The family historian says " my Grandfather gave up the shoemaking trade and lived a private gentleman all the rest of his life,"
For Mark the sudden appearance of a substantial inheritance must have felt like winning the lottery . An opportunity , not to step up in the world , but to return to the lifestyle that he must have felt was his birthright and had been denied for the first 28 years of his life. I wonder if he ever acknowledged the gift his mother gave to him . She may have 'had no means to leave him or give him a profession' but she raised him a Protestant and that was his entry ticket into the world of the landed gentry.
He buys a property at Eagle Hill, a townland of 337 acres so presumably he bought it as an entire estate and the house would have looked something like this................County Kildare is littered with beautiful Georgian houses of varying size and magnificence.
The next step is to find himself a bride and in 1799 he marries Miss Temperance Hoysted, the eldest daughter of John and Anne Hoysted of Foxhill. The Hoysteds were a well-off and long established family so presumably Temperance was quite a catch although I do wonder whether her parents thought the same about Mark. ( I'll be doing a separate post on the Hoysteds and Temperance later). The happy couple proceed to fill their home with an ever increasing number of children and to live the good life. A gentleman does not work for a living - heaven forbid!
I may be doing the man an injustice but I can't like him . I have a feeling he is the type of person described in the book A History of Ireland.
" At the beginning of the 19th century Ireland was divided up among landlords who rented land to tenant farmers. Large holdings with owners who thought of themselves as squires, not farmers, and with little interest in the land or estate management other than a means to pay for their prodigal lifestyle."
It's understandable that in the early years his expectations would be to continue to live the privileged lifestyle of the Protestant Irish country set but he will live 30 years into the 19th century and at a time when there would be massive changes , socially and economically, in Ireland.
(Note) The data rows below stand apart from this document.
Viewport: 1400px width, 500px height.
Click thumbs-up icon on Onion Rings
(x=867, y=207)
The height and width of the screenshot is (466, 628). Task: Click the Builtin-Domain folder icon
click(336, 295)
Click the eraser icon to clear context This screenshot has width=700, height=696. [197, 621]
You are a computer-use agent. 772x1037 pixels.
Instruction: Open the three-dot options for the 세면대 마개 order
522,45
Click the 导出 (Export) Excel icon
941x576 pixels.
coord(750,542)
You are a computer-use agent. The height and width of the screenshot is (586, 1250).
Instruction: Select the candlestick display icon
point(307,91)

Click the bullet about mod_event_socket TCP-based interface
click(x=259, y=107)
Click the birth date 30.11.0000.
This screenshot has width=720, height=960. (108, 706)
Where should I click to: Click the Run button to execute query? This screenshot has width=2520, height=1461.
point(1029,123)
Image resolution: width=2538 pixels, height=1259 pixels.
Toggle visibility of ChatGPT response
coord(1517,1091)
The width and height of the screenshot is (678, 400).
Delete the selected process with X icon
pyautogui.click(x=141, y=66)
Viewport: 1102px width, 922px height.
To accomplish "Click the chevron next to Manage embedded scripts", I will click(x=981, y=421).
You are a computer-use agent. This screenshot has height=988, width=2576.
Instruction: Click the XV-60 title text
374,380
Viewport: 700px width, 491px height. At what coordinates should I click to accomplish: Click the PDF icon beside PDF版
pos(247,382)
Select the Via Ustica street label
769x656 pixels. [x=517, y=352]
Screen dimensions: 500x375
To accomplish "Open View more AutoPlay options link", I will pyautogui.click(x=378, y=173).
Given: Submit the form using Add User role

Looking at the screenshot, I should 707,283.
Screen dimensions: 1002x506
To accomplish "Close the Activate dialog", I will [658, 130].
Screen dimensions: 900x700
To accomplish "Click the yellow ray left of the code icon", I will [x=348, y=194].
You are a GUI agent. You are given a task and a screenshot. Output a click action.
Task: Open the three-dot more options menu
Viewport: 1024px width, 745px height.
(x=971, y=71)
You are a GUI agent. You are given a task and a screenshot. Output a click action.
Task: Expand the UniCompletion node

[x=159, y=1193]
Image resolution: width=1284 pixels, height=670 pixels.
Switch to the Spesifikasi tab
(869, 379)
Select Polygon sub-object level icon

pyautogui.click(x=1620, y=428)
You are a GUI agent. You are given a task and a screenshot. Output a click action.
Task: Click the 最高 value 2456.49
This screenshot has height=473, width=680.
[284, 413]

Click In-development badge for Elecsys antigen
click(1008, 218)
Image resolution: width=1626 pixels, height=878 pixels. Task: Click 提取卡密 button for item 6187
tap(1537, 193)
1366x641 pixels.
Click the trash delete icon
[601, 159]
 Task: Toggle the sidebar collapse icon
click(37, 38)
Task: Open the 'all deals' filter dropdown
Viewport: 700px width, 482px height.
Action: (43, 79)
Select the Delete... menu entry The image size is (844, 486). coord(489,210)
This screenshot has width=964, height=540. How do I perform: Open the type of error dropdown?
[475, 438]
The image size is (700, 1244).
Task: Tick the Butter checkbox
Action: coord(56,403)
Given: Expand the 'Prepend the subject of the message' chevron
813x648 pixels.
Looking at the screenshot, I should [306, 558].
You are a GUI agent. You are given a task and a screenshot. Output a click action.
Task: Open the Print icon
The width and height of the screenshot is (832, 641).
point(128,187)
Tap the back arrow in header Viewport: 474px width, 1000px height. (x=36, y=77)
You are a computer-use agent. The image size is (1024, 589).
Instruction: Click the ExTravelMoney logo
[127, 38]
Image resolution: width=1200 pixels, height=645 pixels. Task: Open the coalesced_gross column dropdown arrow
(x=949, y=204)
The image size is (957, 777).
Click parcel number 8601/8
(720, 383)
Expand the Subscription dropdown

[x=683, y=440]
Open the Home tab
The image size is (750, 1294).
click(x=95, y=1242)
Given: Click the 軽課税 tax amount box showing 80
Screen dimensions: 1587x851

Mark was either blind to what was going on in his country or chose to ignore it and his attitude indicates a complete lack of foresight or concern for the future of his land or his children, something at least one of his sons was aware of.........the grandson writes...
" My father was a solicitor and I often heard him say he took a profession as he came to the conclusion that most of the old generals 20,000 Punts had been spent and he should look out for himself."
Mark Toomey died at Eagle Hill on the 23rd May, 1832 and is buried at Fontstown.